Snakes and Snakebite

It is often said that should you encounter a snake; the best course of action is to stand perfectly still. I will not be comfortable to stand half a meter from a hooded cobra or a Black Mamba with its head raised and the black inner lining of the mouth visible.  My advice is to back off five paces immediately and once you are five meters away, the chance of getting bitten is close on zero. You will also be well out of range for spitting snakes as the maximum distance a spitting snake can eject its venom is less than 3 m.

While many people are bitten by Puff Adders, research has shown that most such bites happen at night when snakes on the move are accidentally trodden on. Bites from Puff Adders during the day are quite rare and although the venom of the Puff Adder is potently cytotoxic, resulting in severe pain, swelling and tissue damage, fatalities are rare.

But there is one exception – the Mozambique Spitting Cobra. This snake is widespread from southern KwaZulu-Natal into Mozambique, eSwatini, Mpumalanga, northern Gauteng, Limpopo, Northwest Province, and further north. It is largely nocturnal but may also hunt during the day.

It is a ferocious feeder and actively hunts for rodents, toads, birds, their eggs, other snakes and just about anything else it can get hold of. It often accidentally ends up in homes, entering through open sliding doors or through the gap under an exit door. It continues hunting and if it finds a person in a bed it is known to slither onto the bed and bite the person. Such bites are often in the face, on the chest or on an arm or a hand. It is not a matter of the snake accidentally being rolled onto and we have seen many cases where that was certainly not the case. They smell a sleeping mammal and mistaking people for a meal. Many of the victims are babies who are often bitten in the face, sometimes even on an eye.
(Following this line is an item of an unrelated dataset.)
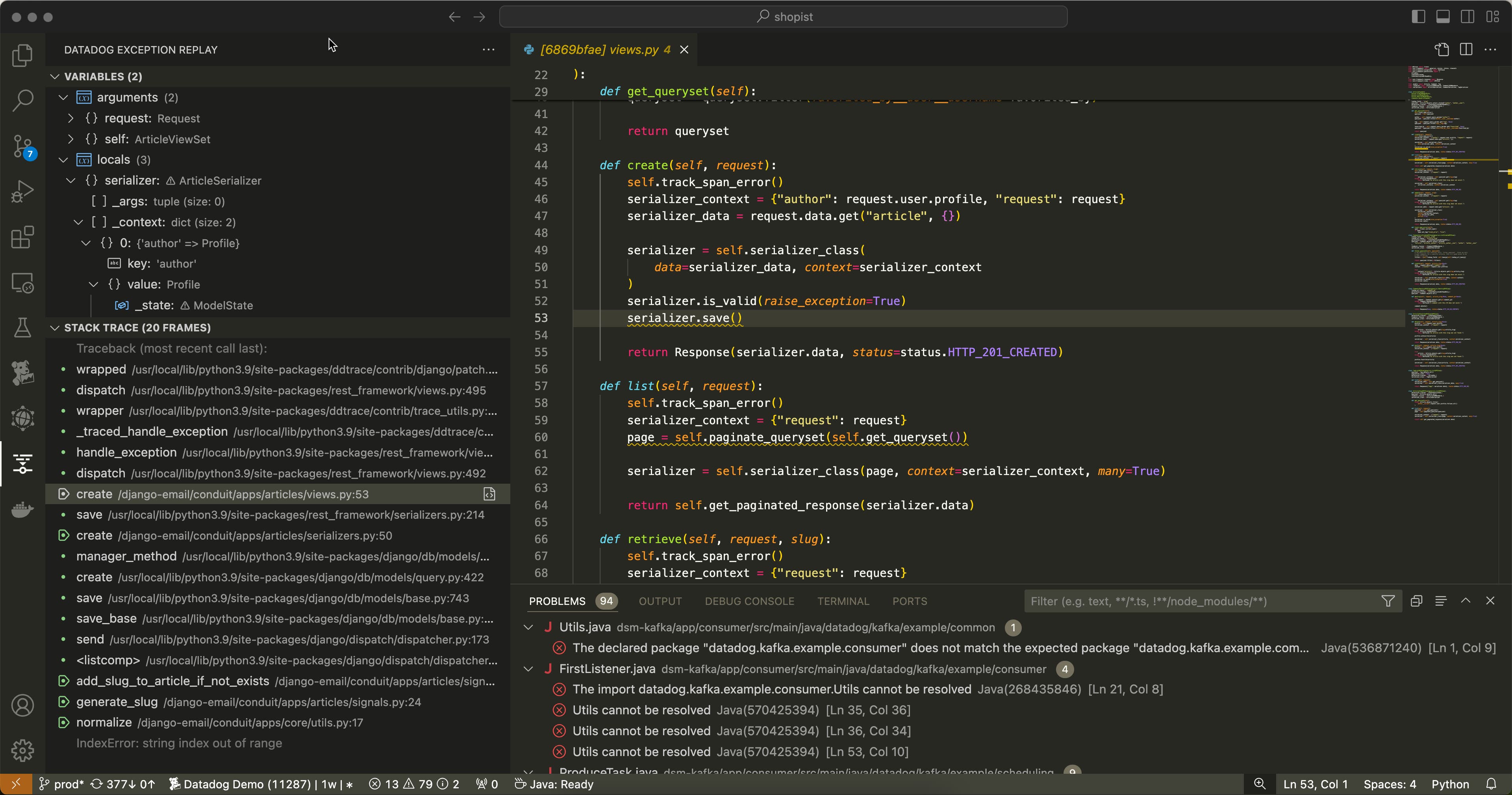
Task: Collapse the Utils.java problem group
Action: (528, 627)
The Zebra Cobra in Namibia and the Kraits in Asia share this bizarre behaviour.

The venom of the Mozambique Spitting Cobra is potently cytotoxic, causing pain, swelling and potentially severe tissue damage. It is quite slow in acting and although fatal bites are quite rare, the victims often have extensive tissue damage that requires surgery over several months.

The polyvalent antivenom that is produced by the South African Vaccine Producers is made from the venom of ten snake species including the Mozambique Spitting Cobra but seems to be quite ineffective at combatting tissue damage. Large quantities of polyvalent antivenom (around 10-12 vials) are required very soon after a bite. Otherwise, it is ineffective and a waste of a valuable resource.

The Mozambique Spitting Cobra averages around 1,2 m in ln length and reaches a maximum length of 1,8 m. Females lay up to 22 eggs in summer and the young measure 23-25 cm in length. It is a plain medium or dark brown colour overall with a salmon pink or mother-of pearl belly and has a few dark bars in the throat region that are prominent when it spreads a hood.

Bites from this snake can be prevented by keeping tents well sealed (most tents are insect proof) and installing mosquito doors onto all exit doors. Sleeping under a mosquito net will also be well worth considering. Gaps below exit doors need to be sealed and check your bed and sleeping bag before going to bed.

In the event of a bite there is no effective first aid – get the victim to the nearest hospital with a trauma unit as quickly as possible.